Another recent article looked at heart rate variability (HRV) and found it to be decreased in chronic pain. Who cares you say? well decreased heart rate variability is associated with cardiovascular diseases, mood disorders, and increased morbidity. This is a form of dysfunction of the autonomic nervous system. It is unclear whether the chronic pain leads to this or a down regulation of the parasympathetic section of the autonomic nervous system is the cause. Either way it leads to an impact of chronic pain past the actual pain ares. WE know chronic pain is bad for you in many ways–this is a further explanation why.
Why don’t overdoses of marijuana die like can be the case with narcotics or alcohol. It could be as simple as that there are no cannabinoid receptors in the medulla of the brain–the medulla spends its time regulating cardio and respiratory aspects of the body. This a protective mechanism for marijuana users that can’t figure out the correct dosages of their marijuana.

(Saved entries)
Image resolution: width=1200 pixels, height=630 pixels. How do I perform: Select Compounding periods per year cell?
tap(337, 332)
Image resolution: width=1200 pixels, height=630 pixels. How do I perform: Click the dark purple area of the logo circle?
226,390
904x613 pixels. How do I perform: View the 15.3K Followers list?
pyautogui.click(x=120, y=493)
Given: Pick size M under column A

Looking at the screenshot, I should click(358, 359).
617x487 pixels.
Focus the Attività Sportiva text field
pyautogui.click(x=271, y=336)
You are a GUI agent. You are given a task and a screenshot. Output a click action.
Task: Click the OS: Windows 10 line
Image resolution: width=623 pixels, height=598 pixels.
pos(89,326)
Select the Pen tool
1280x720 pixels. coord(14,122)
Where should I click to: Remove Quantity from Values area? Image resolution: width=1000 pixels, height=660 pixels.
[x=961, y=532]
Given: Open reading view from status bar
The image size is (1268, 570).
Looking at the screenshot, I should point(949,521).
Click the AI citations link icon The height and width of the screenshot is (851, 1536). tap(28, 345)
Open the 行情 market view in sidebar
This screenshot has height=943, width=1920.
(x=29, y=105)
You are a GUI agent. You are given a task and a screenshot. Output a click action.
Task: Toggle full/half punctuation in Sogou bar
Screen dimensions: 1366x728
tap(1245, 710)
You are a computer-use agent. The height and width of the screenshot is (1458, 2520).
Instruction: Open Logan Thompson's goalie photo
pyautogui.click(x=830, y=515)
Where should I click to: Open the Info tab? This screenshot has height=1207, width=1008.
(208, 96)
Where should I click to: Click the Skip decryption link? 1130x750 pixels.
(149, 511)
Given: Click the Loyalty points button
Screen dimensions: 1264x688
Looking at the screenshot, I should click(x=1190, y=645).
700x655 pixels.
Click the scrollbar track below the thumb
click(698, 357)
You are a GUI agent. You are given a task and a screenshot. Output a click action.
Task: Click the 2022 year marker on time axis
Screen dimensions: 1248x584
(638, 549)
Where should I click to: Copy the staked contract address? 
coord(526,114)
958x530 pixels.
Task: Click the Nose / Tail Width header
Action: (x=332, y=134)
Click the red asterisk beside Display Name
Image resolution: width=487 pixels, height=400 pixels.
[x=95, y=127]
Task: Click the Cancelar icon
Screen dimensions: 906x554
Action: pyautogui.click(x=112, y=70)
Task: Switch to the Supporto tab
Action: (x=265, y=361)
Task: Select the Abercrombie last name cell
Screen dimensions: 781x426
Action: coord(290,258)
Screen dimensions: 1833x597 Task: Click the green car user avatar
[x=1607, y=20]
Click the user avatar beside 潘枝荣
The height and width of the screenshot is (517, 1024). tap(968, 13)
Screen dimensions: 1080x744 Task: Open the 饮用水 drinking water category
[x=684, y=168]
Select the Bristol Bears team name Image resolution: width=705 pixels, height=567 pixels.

▸ Work order 1: Repeat the excerpt on chronic pain and marijuana word for word, beginning at the words "Why don’t overdoses" and stopping after the words "of their marijuana.".
▸ Work order 2: For each statement, decide whether the excerpt on chronic pain and marijuana agrees with it, and give yes or no along with the deciding words quoted from the excerpt. (a) Decreased heart rate variability is associated with mood disorders. (b) The excerpt says it is certain what causes the decreased heart rate variability seen in chronic pain. (c) The medulla regulates cardio and respiratory aspects of the body.
The saved entries aren't needed for this work.

▸ Problem solution 1:
Why don’t overdoses of marijuana die like can be the case with narcotics or alcohol. It could be as simple as that there are no cannabinoid receptors in the medulla of the brain–the medulla spends its time regulating cardio and respiratory aspects of the body. This a protective mechanism for marijuana users that can’t figure out the correct dosages of their marijuana.

▸ Problem solution 2:
(a) Yes: "decreased heart rate variability is associated with cardiovascular diseases, mood disorders, and increased morbidity"
(b) No: "It is unclear whether the chronic pain leads to this or a down regulation of the parasympathetic section of the autonomic nervous system is the cause."
(c) Yes: "the medulla spends its time regulating cardio and respiratory aspects of the body"